Exercícios:
A. Indique se cada afirmação a seguir concorda com o trecho sobre Greenaway, respondendo sim ou não e citando literalmente as palavras do trecho que decidem a questão: (i) Greenaway tem 59 anos. (ii) Greenaway atuou somente como curador na Bienal de Valência. (iii) A enciclopédia em elaboração é feita com cem tipos de objetos.
B. De acordo com o trecho sobre Greenaway, há quanto tempo a arte tem discutido muito o corpo?
C. Prossiga com o trecho sobre Greenaway a partir da última frase apresentada.

Trecho para leitura:
━━━━━━━━━━

Desta vez não há claquetes, câmeras ou ação. Um dos cineastas
mais originais do século terminado, o galês de 59 anos está temporariamente no corpo a corpo com
as artes plásticas. Ele não se contentou em ser apenas um dos curadores da primeira edição da
Bienal de Valência. Os organizadores lhe desafiaram a criar também uma obra para a mostra e ele
não tirou o corpo fora.
Foi em meio à elaboração de sua
"Enciclopédia Associativa do
Corpo Humano" (leia texto abaixo), feita com cem tipos de objetos, tais como os cotonetes, as
chupetas e as canetas, que Greenaway se fez corpo presente para
esta entrevista com a Folha.
"A arte tem discutido muito o
corpo nos últimos 20 anos graças
ao desejo de uma reação do homem contra a mecanização do
universo. Você mesmo está usando um gravador, e não a sua cabeça, para guardar minhas respostas", brinca o cineasta.

━━━━━━━━━━

Dados armazenados:

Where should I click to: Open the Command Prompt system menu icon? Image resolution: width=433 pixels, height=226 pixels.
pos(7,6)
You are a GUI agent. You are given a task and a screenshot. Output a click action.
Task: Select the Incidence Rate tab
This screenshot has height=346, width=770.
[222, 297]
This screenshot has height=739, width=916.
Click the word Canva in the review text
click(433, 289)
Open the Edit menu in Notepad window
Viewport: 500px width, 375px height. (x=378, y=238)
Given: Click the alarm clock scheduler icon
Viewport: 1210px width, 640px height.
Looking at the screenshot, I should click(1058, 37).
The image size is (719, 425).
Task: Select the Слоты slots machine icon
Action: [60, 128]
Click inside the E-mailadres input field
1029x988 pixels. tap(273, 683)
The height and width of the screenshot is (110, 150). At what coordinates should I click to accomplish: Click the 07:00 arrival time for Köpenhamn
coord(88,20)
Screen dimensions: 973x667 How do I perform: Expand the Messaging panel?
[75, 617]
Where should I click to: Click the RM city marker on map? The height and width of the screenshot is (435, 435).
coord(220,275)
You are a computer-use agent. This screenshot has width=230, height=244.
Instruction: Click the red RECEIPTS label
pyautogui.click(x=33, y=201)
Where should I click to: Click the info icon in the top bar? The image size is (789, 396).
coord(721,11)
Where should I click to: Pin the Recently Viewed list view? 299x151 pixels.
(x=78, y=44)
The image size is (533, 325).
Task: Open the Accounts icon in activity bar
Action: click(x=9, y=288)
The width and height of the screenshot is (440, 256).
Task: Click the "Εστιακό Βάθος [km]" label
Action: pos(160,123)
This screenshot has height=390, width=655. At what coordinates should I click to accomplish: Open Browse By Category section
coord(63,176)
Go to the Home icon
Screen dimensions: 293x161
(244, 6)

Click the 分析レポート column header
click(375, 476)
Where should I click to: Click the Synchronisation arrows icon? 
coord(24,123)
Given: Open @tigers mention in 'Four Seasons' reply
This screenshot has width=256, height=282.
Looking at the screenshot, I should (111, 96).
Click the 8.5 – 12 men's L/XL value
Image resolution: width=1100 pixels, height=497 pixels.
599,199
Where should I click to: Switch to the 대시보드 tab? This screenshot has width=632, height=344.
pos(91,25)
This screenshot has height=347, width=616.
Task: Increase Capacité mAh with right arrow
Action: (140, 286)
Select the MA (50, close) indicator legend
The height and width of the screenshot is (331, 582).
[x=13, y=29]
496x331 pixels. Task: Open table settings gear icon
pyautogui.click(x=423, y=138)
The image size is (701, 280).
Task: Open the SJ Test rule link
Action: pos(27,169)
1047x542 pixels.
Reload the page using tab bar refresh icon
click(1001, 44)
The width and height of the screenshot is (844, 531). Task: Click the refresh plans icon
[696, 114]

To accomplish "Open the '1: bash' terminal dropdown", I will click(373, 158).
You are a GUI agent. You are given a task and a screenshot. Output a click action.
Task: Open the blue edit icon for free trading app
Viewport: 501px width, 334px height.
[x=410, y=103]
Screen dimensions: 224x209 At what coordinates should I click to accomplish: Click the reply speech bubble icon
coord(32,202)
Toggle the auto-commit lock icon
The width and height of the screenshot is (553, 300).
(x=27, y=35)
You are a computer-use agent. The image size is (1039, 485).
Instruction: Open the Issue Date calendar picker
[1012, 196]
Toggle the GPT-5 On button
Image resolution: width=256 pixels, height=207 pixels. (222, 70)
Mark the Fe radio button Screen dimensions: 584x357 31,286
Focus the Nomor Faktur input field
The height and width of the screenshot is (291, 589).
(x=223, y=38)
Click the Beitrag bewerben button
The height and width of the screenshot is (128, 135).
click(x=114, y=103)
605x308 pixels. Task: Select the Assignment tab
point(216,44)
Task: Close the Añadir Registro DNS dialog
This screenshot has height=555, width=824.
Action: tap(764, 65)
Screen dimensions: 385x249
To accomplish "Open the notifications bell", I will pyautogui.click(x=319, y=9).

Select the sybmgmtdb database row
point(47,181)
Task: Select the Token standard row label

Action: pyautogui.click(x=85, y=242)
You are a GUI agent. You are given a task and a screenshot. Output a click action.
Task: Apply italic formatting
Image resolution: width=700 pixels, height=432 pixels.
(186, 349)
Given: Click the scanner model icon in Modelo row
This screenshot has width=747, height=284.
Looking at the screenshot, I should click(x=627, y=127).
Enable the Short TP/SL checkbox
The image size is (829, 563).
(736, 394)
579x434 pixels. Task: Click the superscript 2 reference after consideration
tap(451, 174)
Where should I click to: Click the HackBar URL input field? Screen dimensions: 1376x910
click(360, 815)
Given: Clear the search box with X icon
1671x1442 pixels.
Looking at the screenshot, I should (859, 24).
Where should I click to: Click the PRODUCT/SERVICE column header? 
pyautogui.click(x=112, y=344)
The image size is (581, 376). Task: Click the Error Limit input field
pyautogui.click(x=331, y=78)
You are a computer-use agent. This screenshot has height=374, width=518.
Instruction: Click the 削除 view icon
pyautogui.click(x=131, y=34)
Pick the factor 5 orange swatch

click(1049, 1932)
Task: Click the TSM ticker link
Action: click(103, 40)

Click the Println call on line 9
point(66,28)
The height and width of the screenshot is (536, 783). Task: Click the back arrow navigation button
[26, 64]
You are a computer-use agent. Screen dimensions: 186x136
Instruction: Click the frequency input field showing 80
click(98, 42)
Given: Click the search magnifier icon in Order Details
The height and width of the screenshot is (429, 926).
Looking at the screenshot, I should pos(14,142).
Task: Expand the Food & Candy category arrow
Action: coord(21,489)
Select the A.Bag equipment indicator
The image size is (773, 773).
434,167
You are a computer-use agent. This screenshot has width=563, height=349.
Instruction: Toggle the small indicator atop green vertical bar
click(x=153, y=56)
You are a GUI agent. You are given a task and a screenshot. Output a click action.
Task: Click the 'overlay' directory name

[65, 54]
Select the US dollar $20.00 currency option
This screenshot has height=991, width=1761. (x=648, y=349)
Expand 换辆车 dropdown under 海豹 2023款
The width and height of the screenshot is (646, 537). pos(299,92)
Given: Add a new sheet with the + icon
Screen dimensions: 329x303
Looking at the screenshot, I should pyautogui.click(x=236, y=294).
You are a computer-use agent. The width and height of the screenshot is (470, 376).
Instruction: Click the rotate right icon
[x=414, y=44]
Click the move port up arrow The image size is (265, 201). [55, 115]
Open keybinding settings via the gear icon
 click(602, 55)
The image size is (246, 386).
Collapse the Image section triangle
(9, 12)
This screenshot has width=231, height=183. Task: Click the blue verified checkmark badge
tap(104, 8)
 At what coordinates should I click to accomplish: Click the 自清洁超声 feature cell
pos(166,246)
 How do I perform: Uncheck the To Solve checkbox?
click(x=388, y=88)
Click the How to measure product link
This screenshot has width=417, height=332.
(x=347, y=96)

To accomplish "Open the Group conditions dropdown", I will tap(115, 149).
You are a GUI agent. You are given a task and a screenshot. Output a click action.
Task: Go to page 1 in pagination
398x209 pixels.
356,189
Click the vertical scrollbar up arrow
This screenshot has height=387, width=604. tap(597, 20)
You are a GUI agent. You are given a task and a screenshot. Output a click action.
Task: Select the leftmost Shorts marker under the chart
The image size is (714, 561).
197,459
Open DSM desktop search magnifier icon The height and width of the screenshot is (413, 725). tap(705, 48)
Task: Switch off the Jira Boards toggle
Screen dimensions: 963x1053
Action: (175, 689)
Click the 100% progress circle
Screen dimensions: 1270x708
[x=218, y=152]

━━━━━━━━━━

Respostas por tarefa:
A.
(i) Sim: "o galês de 59 anos".
(ii) Não: "Ele não se contentou em ser apenas um dos curadores da primeira edição da Bienal de Valência."
(iii) Sim: "feita com cem tipos de objetos".

B. Há 20 anos.

C.
Leia a seguir trechos da conversa na qual Greenaway fala sobre o
corpo de seu trabalho, explica
porque não acredita em alma ou
em pecado, adianta a fisionomia
de seu próximo filme e assina um
atestado de óbito prévio para um
corpo moribundo: o cinema.
Folha - Seus filmes sempre discutiram a relação do homem com o
corpo. Em "O Cozinheiro, o Ladrão,
a Mulher e Seu Amante" (1989), há
um corpo sendo devorado. Em "O
Livro de Cabeceira" (1995), a escrita sobre a pele humana. Qual a relação entre o corpo de seu cinema e
essa mostra sobre o corpo humano
que o sr. criou em Valência?
Peter Greenaway - Como um cineasta eu sempre quis pôr o homem no centro de cada fotograma. Sempre quis colocar o corpo
no miolo da minha obra, pois
acredito que as religiões mudam
todas as semanas, os sistemas políticos mudam a cada tarde, mas o
corpo é sempre igual. É essa mesma fascinação pelo corpo que eu
trouxe para cá. A diferença é que
não estou brincando com projeções ou com cinema, estou jogando o jogo da museologia.
Folha - A exposição chegou a ter
um nome provisório de "Corpo e
Pecado". O "pecado" foi extraído
mais tarde. Por quê?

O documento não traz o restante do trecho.